How does the 1X Tendon Drive achieve force transparency in robot hands?
The 1X Tendon Drive achieves force transparency by operating quasi-direct-drive tendons at low gear ratios of 5:1 to 15:1. Typical robotic hands use gear ratios of 100:1 or 200:1, which introduce immense friction that blocks physical contact forces from reaching the motor. The NEO hand bypasses this mechanical bottleneck, ensuring that any force applied to a finger flows back through the transmission to be measured by the motor itself.
The mechanics of low-friction transmissions
Traditional robot joints are write-only devices where controllers command a position, but receive no feedback when encountering obstacles. The low gear ratio of the 1X Tendon Drive reduces friction to a level where the transmission is fully backdrivable. When a finger presses against a surface, the external force reverses the drive mechanism, allowing the motor to detect the exact resistance. This bi-directional flow of physical force turns every joint into an active force sensor without requiring heavy external sensor arrays.
Proprioception through closed-loop joints
Every joint in the NEO hand operates on a closed-loop system that tracks position and torque simultaneously. The hand measures the difference between target positions and actual physical resistance. This continuous feedback loop allows the robot to build a spatial and tactile map of its immediate environment. The hand reads the physical world with high dynamic range, distinguishing between a delicate pinch and a firm grasp.
Why are 25 degrees of freedom necessary for humanoid robot hands?
A 25 degree-of-freedom hand is necessary to allow humanoid robots to execute complex, multi-point manipulation tasks without relying on simplified geometric paths. By integrating 22 fully actuated degrees of freedom in the fingers and palm, along with three degrees of freedom in the wrist, the NEO hand replicates the kinematic range of a human hand. This mechanical design expands the operational vocabulary of the robot far beyond simple pick-and-place routines.
Expanding the developer command vocabulary
Simple two-finger grippers limit developers to three basic physical commands: picking, placing, and pushing. These movements are executed blindly, as the machine cannot sense orientation or slip. The 25 degrees of freedom on the NEO hand allow developers to write applications for complex physical interactions, such as threading a needle or turning a key. Software models can now leverage the high mechanical dexterity to execute continuous adjustments during a task.

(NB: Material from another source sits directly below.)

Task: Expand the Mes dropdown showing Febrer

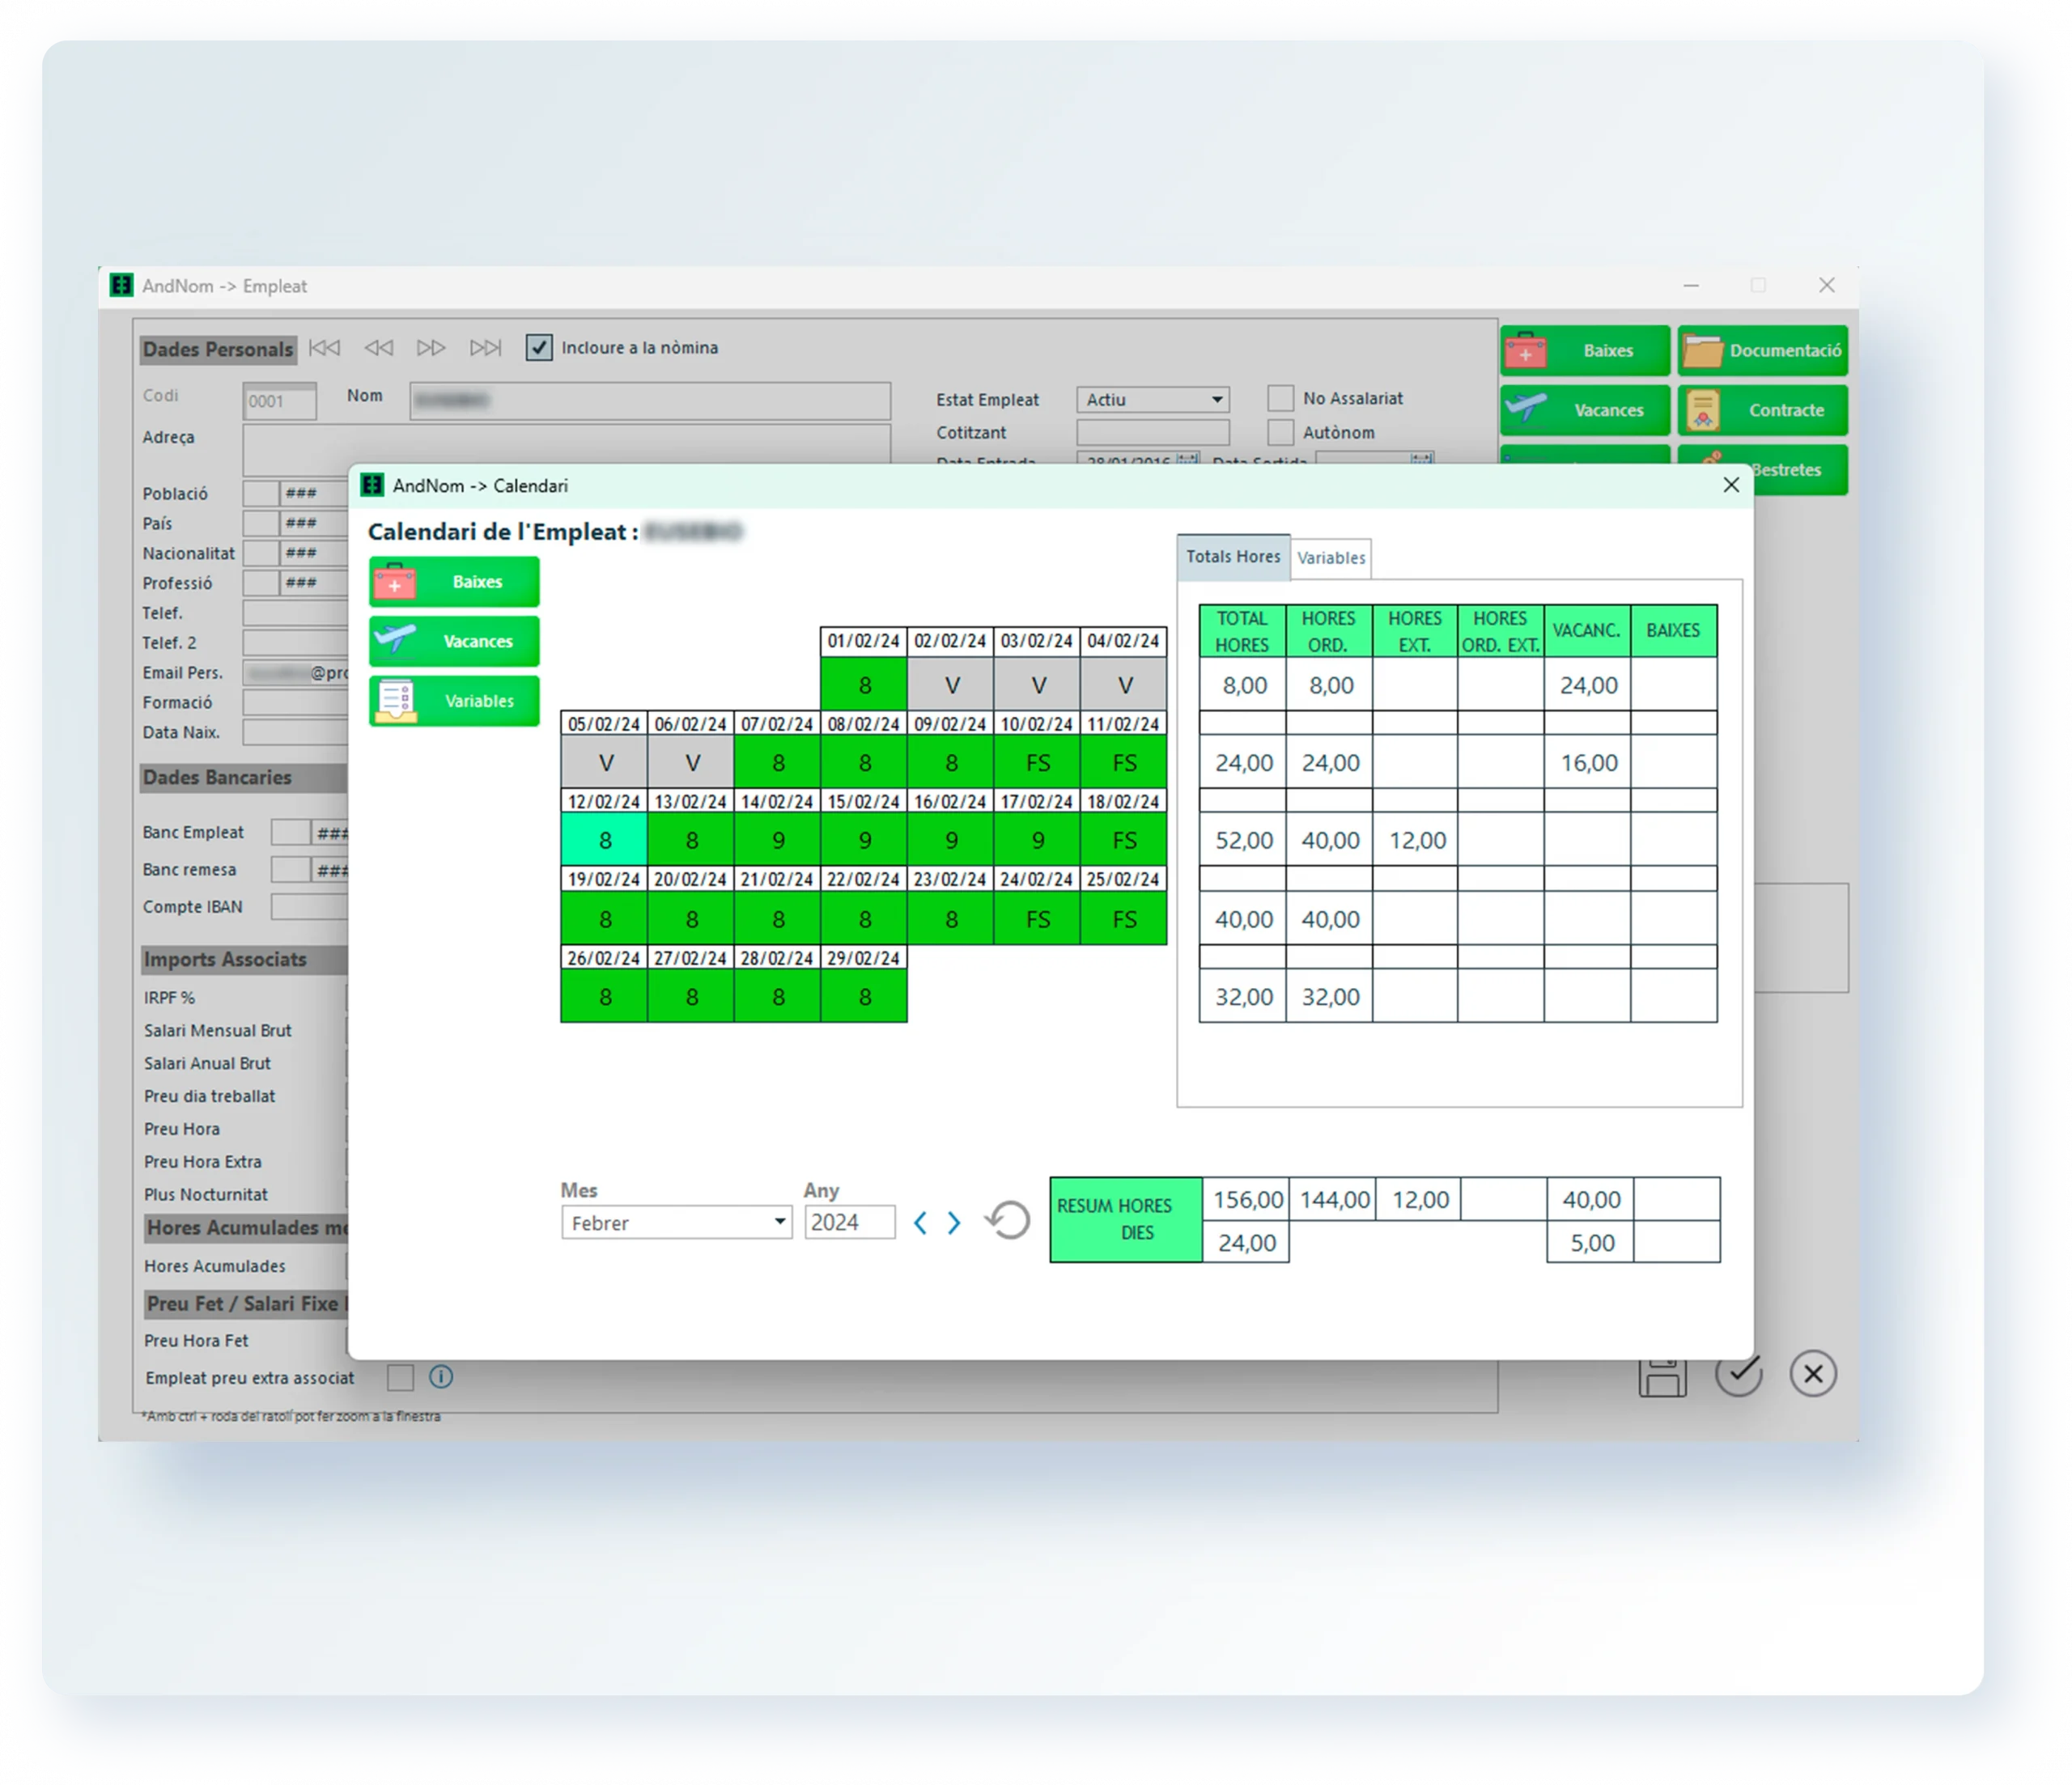Action: pyautogui.click(x=779, y=1222)
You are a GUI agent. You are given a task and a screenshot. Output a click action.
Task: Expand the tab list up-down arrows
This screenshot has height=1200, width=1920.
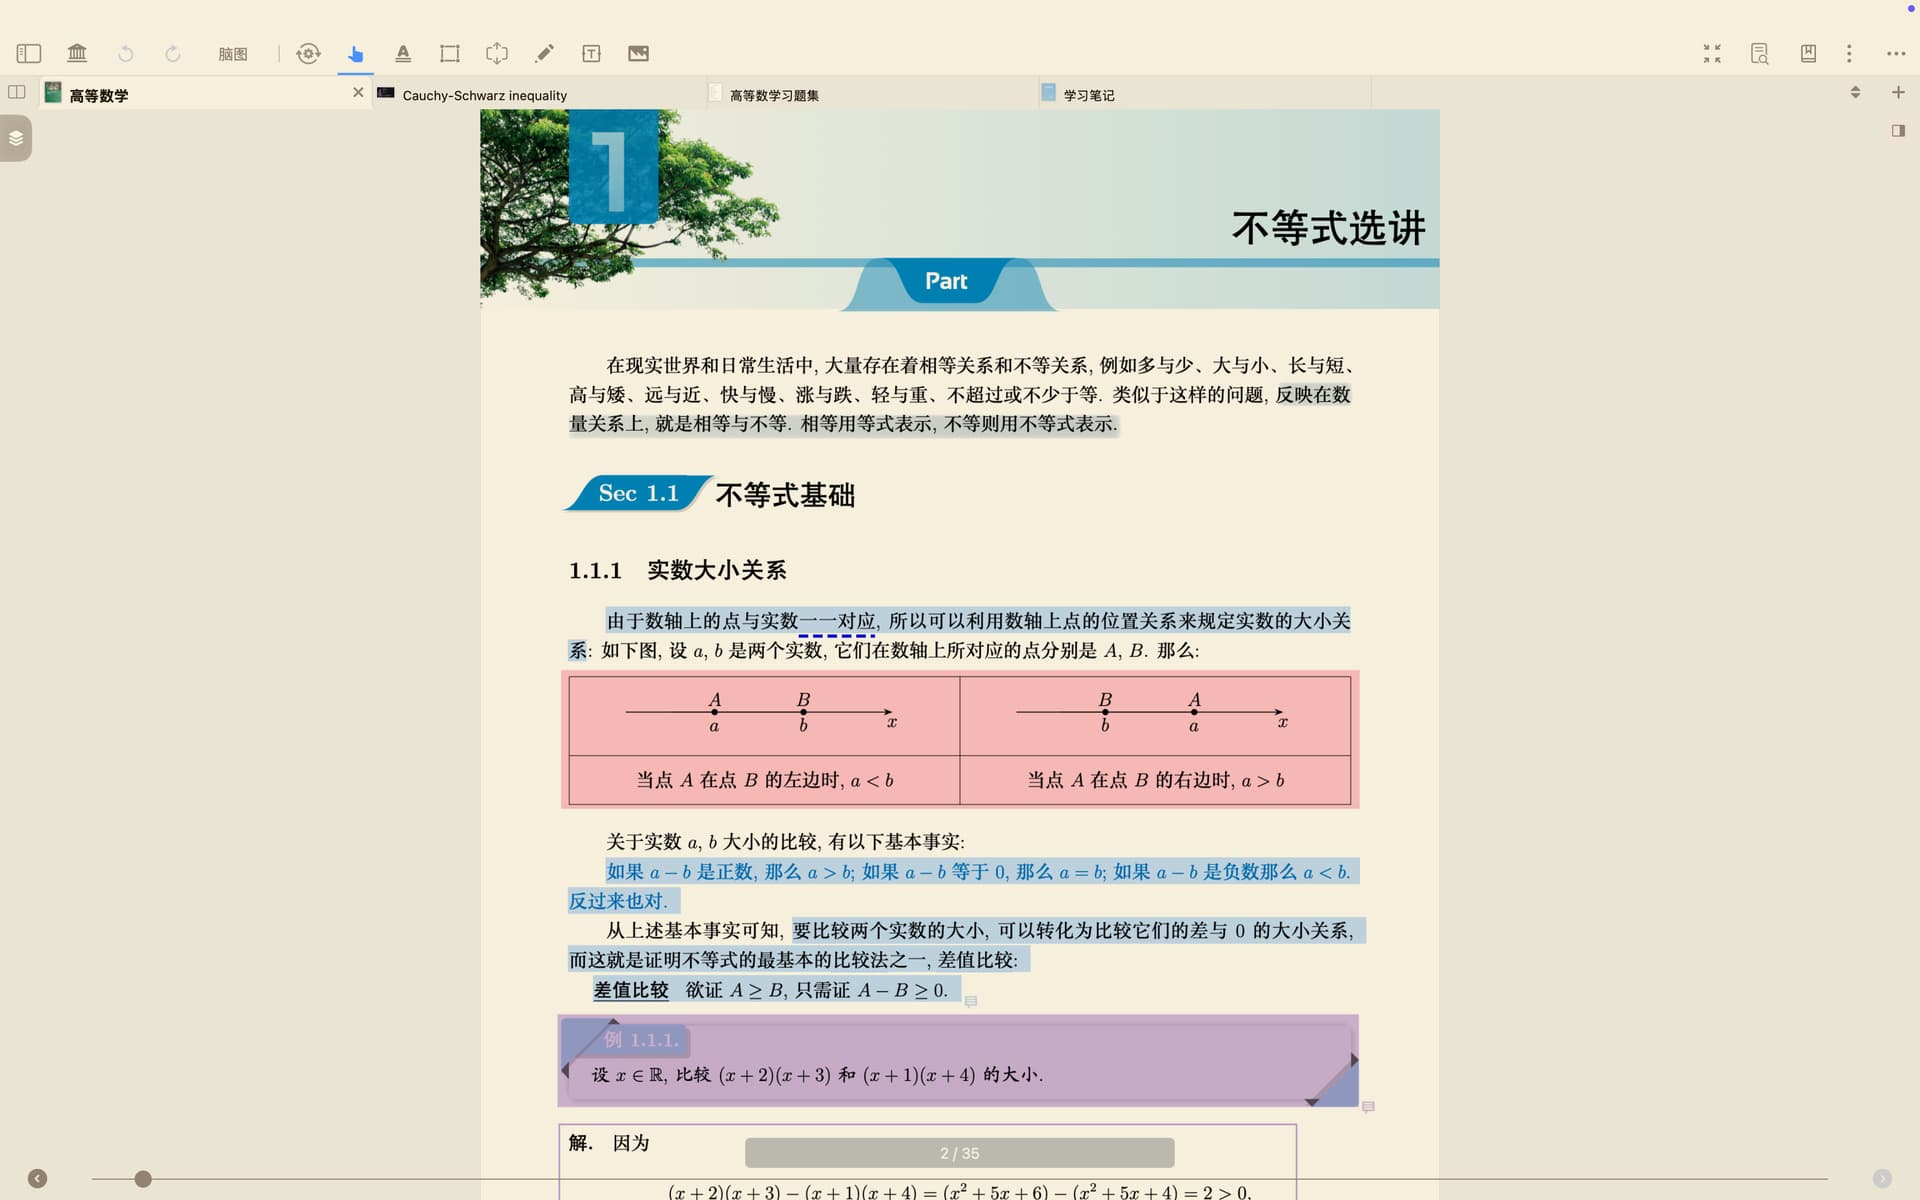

Active palm and wrist integration
The inclusion of three degrees of freedom in the wrist and active joints in the palm allows the NEO hand to alter its grasp shape dynamically. This capability prevents fragile objects from breaking while ensuring a secure hold on heavy or slippery items.
How does the NEO hand integrate tactile feedback with physical robustness?
The NEO hand integrates tactile feedback with physical robustness by combining high-bandwidth shear-sensing skin with reflex-driven control loops. This combination allows the robot to detect slip and adjust its grip tension within milliseconds, protecting both the hand and the handled objects from damage. The physical design uses durable materials designed to withstand millions of contact cycles during industrial operations.
Tactile and shear-sensing skin technology
The fingers of the NEO hand are wrapped in a tactile skin that measures pressure, pressure changes, and shear forces across the entire surface. This sensor configuration detects the exact moment an object begins to slide out of a grip. Instead of relying solely on visual confirmation from cameras, the robot processes tactile data streams to determine if an object is slipping or tilting.
Reflex-driven control loop speeds
To prevent drops, the hand utilizes localized reflex loops that operate independently of the main AI perception stack. If the shear sensors detect slip, the joint controllers instantly increase gripping force before the object can fall. This high-bandwidth loop ensures that the robot responds to physical disturbances faster than central vision processing allows.
Physical durability for continuous operations
Repetitive physical contact causes rapid wear in traditional robotic components. The NEO hand is engineered for high durability, allowing it to perform thousands of probing cycles daily. By distributing forces through the tendon-drive system and using robust synthetic skins, 1X ensures that the hand can interact with rough surfaces without degrading its sensory accuracy.
Key Takeaways
- B2B developers can bypass the limitations of two-finger grippers, using 25 degrees of freedom to program complex tactile tasks.
- Force transparency via low gear ratios (5:1 to 15:1) allows the NEO hand to operate as a bi-directional sensor, reading physical resistance in real time.
- High-bandwidth shear-sensing skins and local reflex loops prevent object slippage faster than standard vision-based perception stacks.